The proposed research topics are aspects of my continuing research program in estimation and inference for stochastic modeling. The nonlinear times series models are of the GARCH family. We will study parameter identification, estimation and diagnostic tools for these processes. In additional we will study an application to portfolio optimization. We will also study GARCH in mean processes. The portfolio question is quite important as the present methodology assumes returns are independent, and often with a normal distribution. Independence and the normality assumptions bias measures of risk and in general greatly underestimates risk, such as value at risk.
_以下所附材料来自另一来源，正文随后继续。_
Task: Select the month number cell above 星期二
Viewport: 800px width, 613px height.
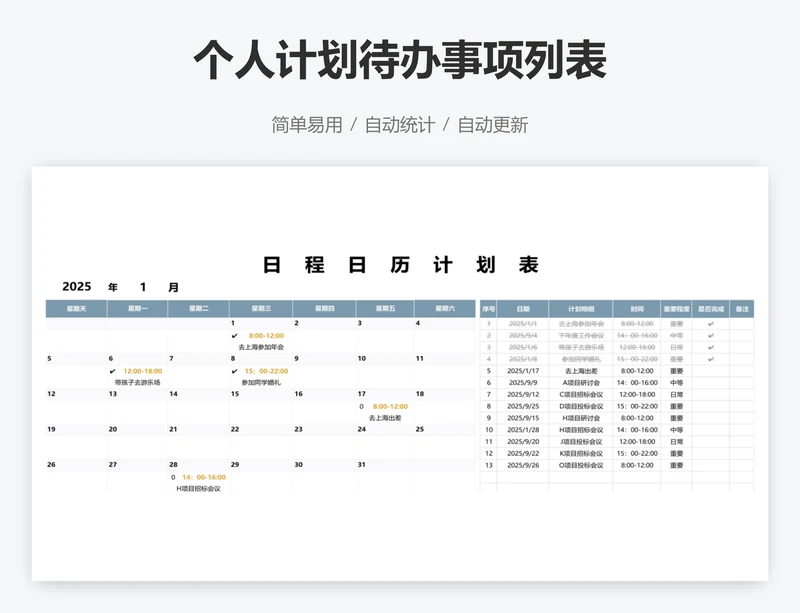Action: (143, 287)
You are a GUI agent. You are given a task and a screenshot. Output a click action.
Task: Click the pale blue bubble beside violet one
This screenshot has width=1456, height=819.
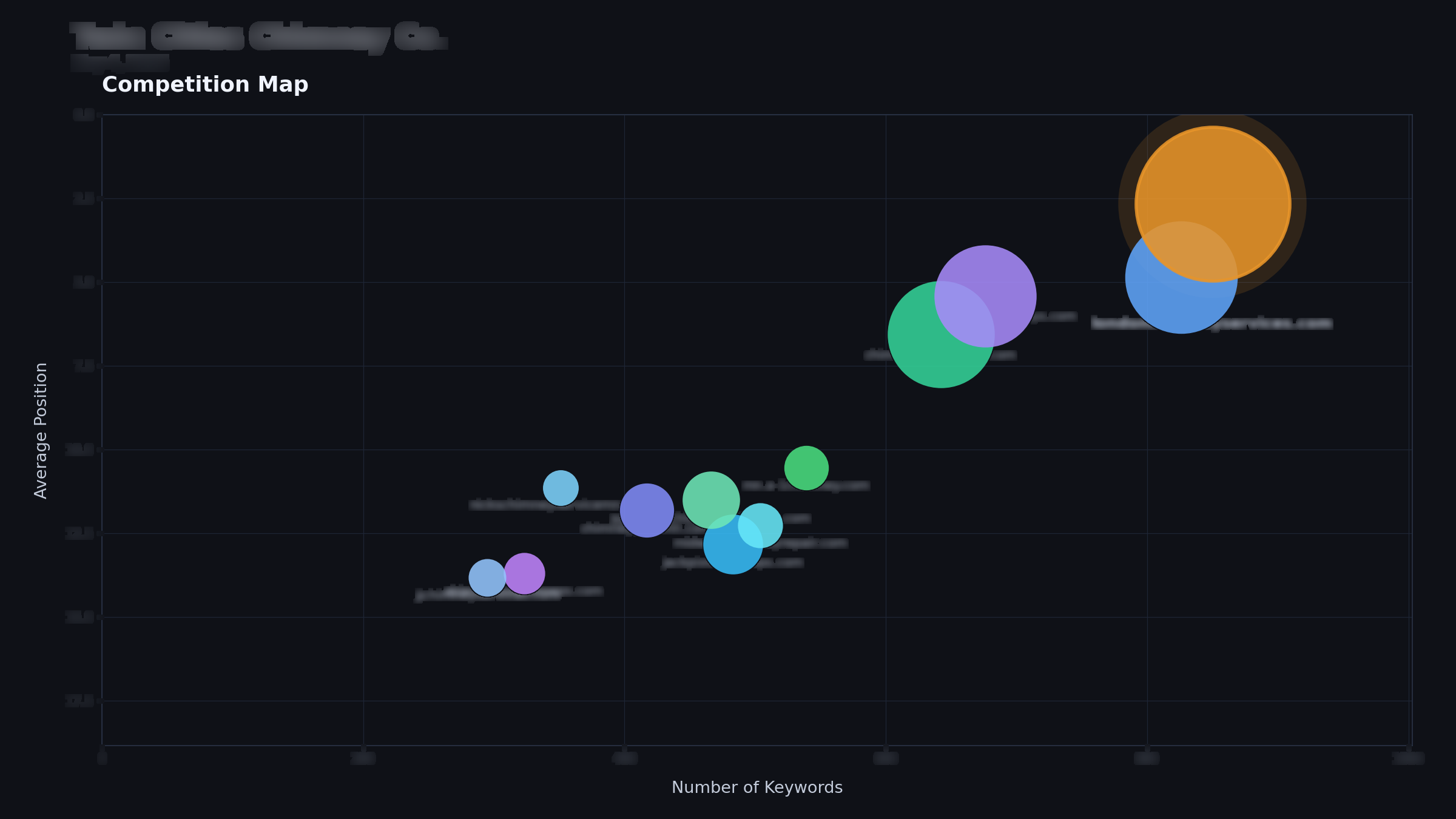coord(487,578)
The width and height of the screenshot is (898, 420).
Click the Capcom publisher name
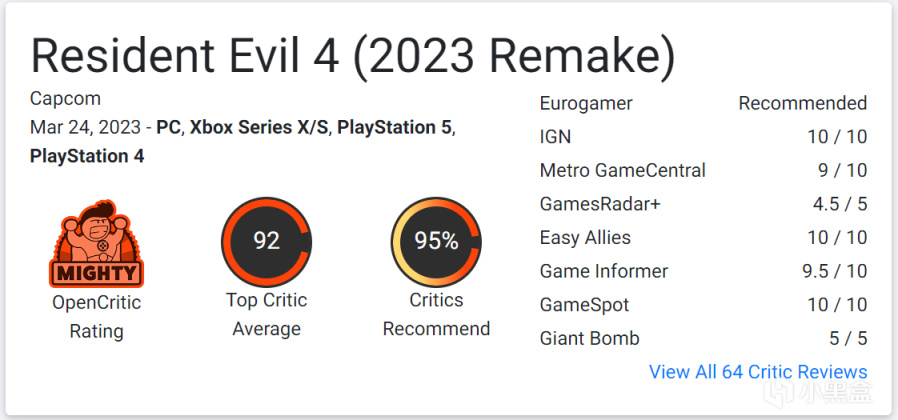click(x=65, y=99)
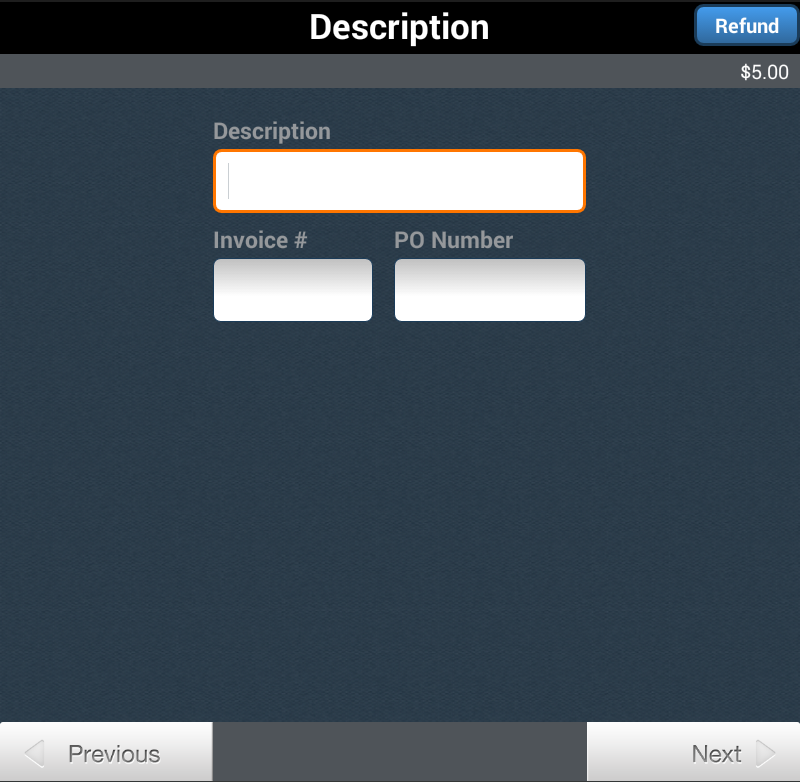Tap the $5.00 amount display
Screen dimensions: 800x782
click(763, 71)
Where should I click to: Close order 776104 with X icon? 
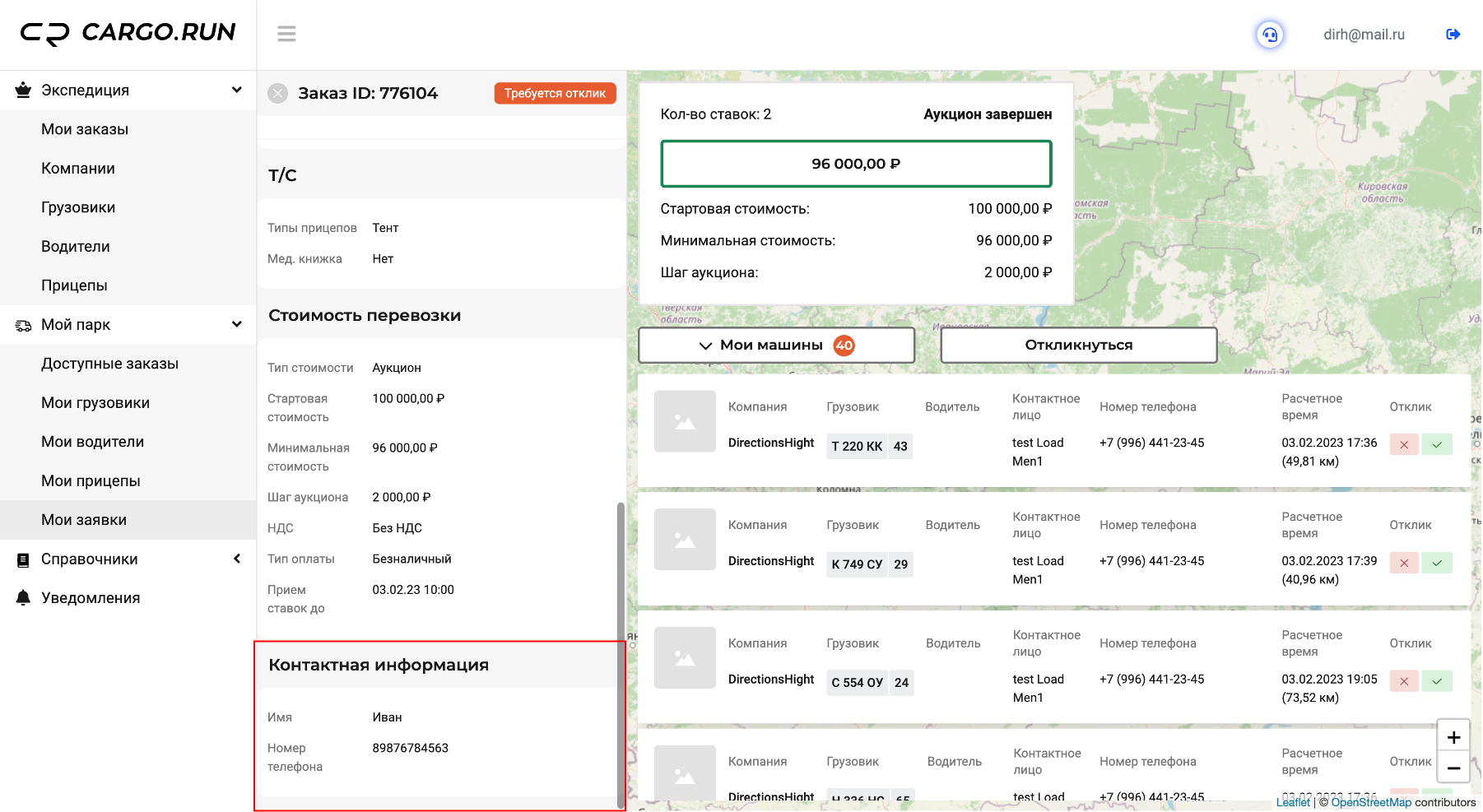click(x=278, y=93)
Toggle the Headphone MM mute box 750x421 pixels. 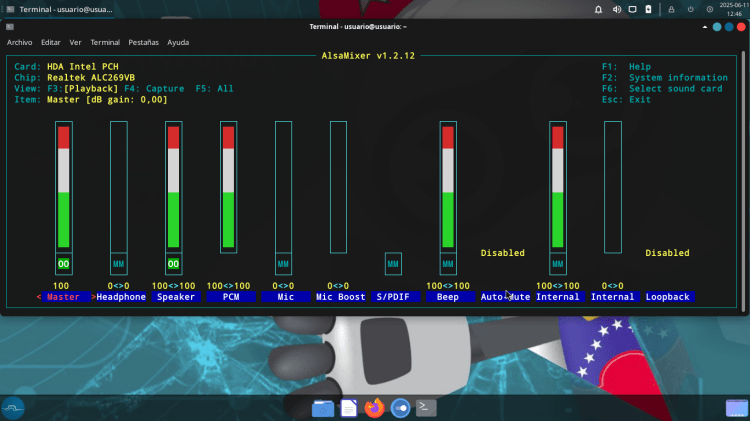(x=118, y=264)
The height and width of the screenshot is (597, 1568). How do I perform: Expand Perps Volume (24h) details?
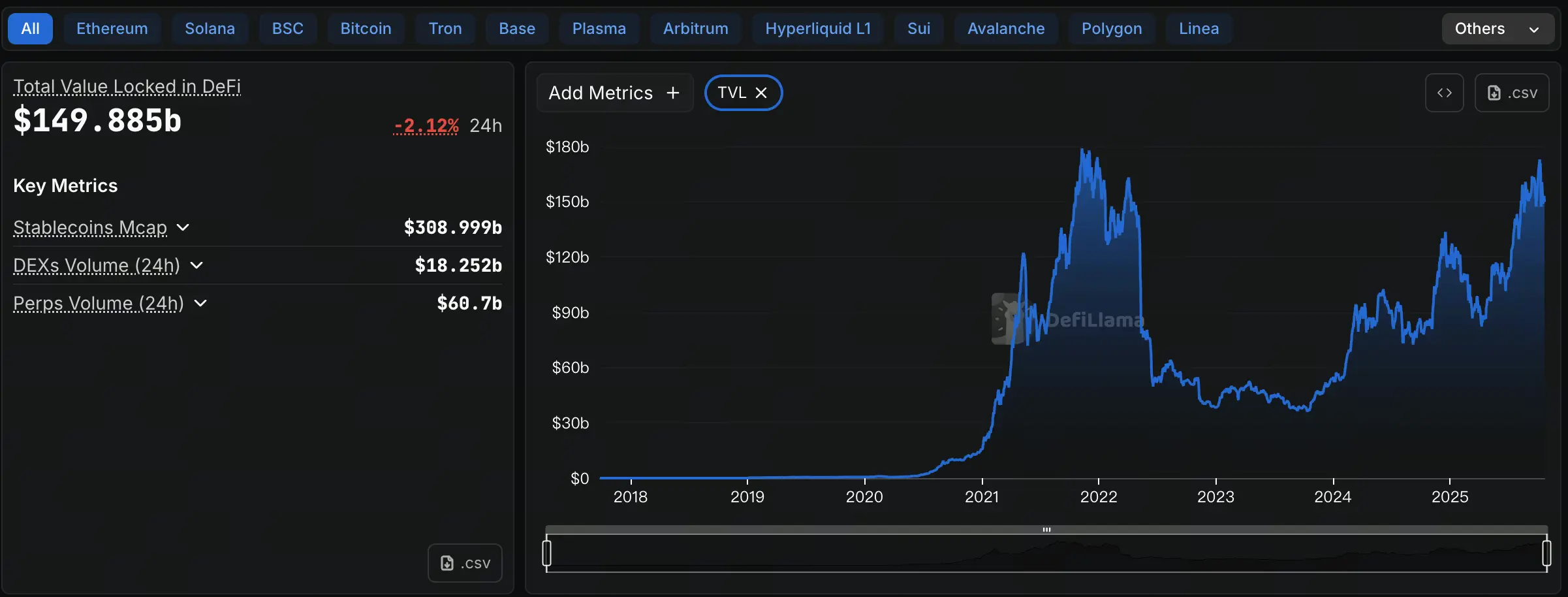pyautogui.click(x=200, y=303)
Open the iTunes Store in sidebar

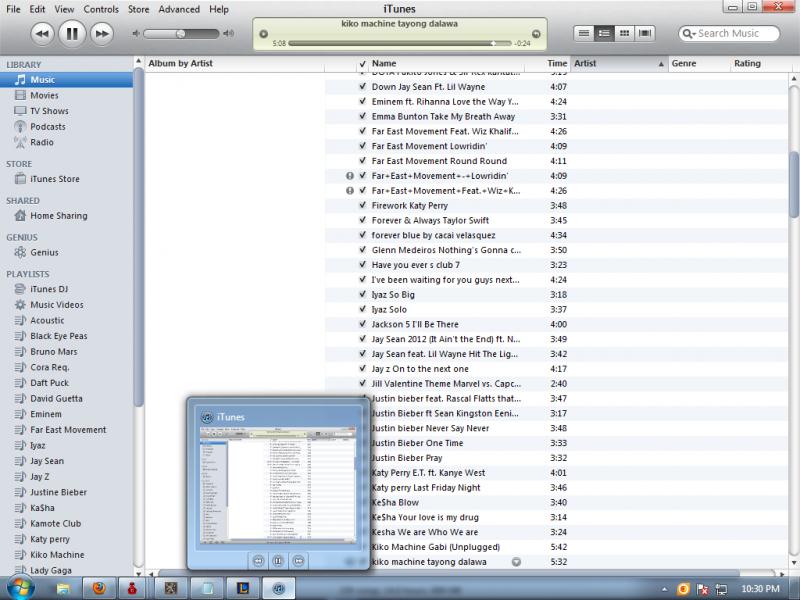click(x=54, y=179)

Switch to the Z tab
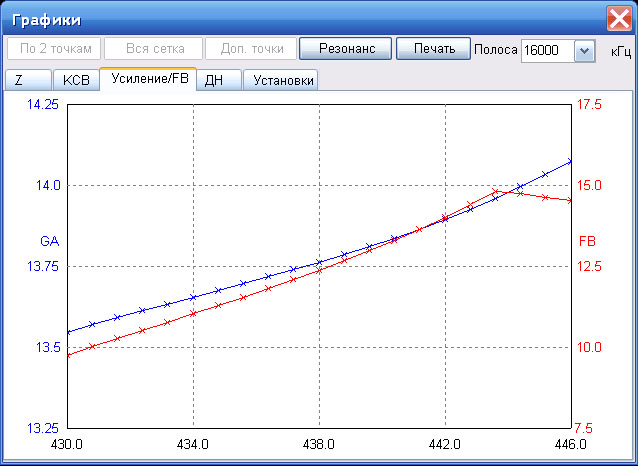[x=28, y=80]
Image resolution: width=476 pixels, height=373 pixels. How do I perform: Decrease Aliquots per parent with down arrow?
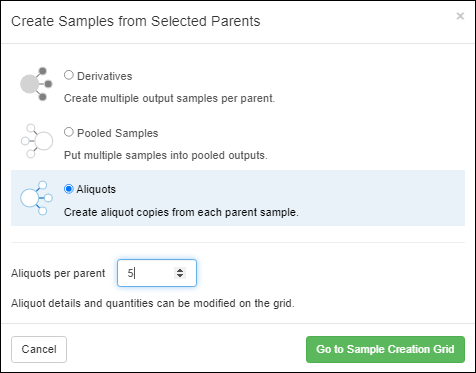tap(180, 276)
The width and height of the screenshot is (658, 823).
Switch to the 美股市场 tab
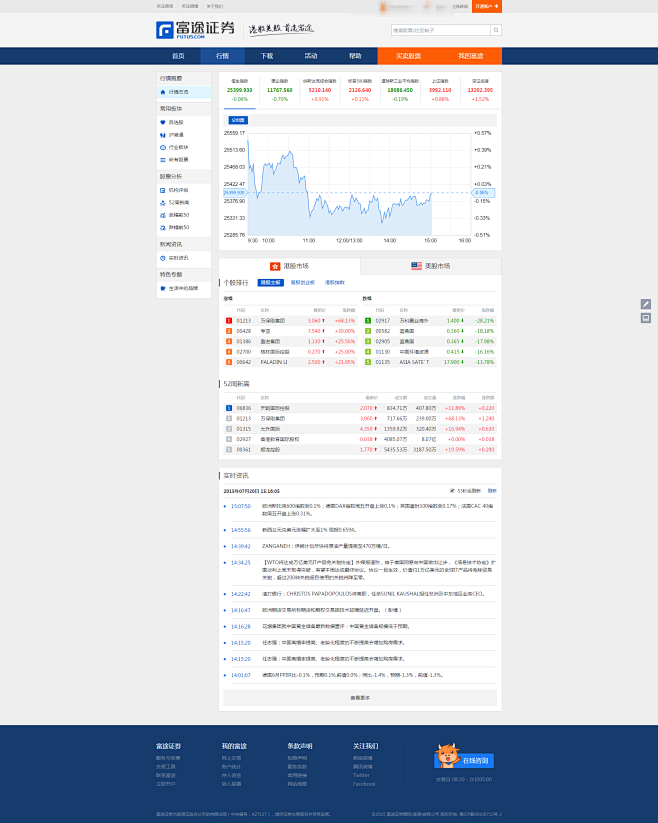pos(431,266)
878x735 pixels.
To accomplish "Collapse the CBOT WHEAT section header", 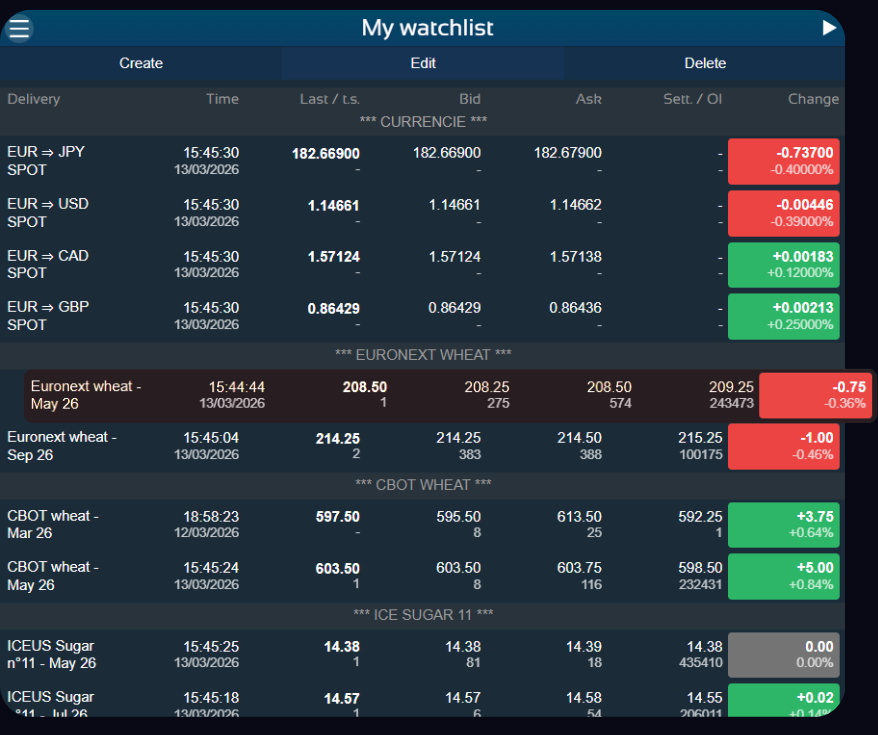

This method will address this problem.We will study simulation of spatial processes in a high performance computing (HPC) environment. At present HPC has been applied to deterministic spatial functions, but not to stochastic spatial processes, which in general have a spatial or neighbourhood interaction component. The later is important not just for our motivating application, but for many applications, such as ecology and environmental applications where space or location is a key feature.We will also study estimation for diffusions using higher order Ito-Taylor methods, a periodic Ornstein-Uhlenbeck process applied to commodity oil and gas markets, and a multi prey competing species model. The first two diffusion applications are motivated by and will use experimental data and a European natural gas commodity data set.

提出的研究课题是我在随机建模的估计和推理方面的持续研究计划。非线性时间序列模型属于GARCH族。我们将研究这些过程的参数识别、估计和诊断工具。此外，我们将研究投资组合优化的应用。我们还将研究GARCH在均值过程中的应用。投资组合问题非常重要，因为目前的方法假设收益是独立的，并且通常是正态分布。独立性和正态性假设对风险度量有偏差，并且通常大大低估了风险，例如风险价值。这个方法将解决这个问题。我们将在高性能计算（HPC）环境中研究空间过程的模拟。目前，高性能计算已被应用于确定性空间函数，但尚未应用于随机空间过程，因为随机空间过程通常具有空间或邻域相互作用成分。后者不仅对我们的激励应用很重要，而且对许多应用也很重要，例如空间或位置是关键特征的生态和环境应用。我们还将研究使用高阶Ito-Taylor方法、应用于商品石油和天然气市场的周期性Ornstein-Uhlenbeck过程以及多猎物竞争物种模型来估计扩散。前两个扩散应用是由实验数据和欧洲天然气商品数据集驱动的。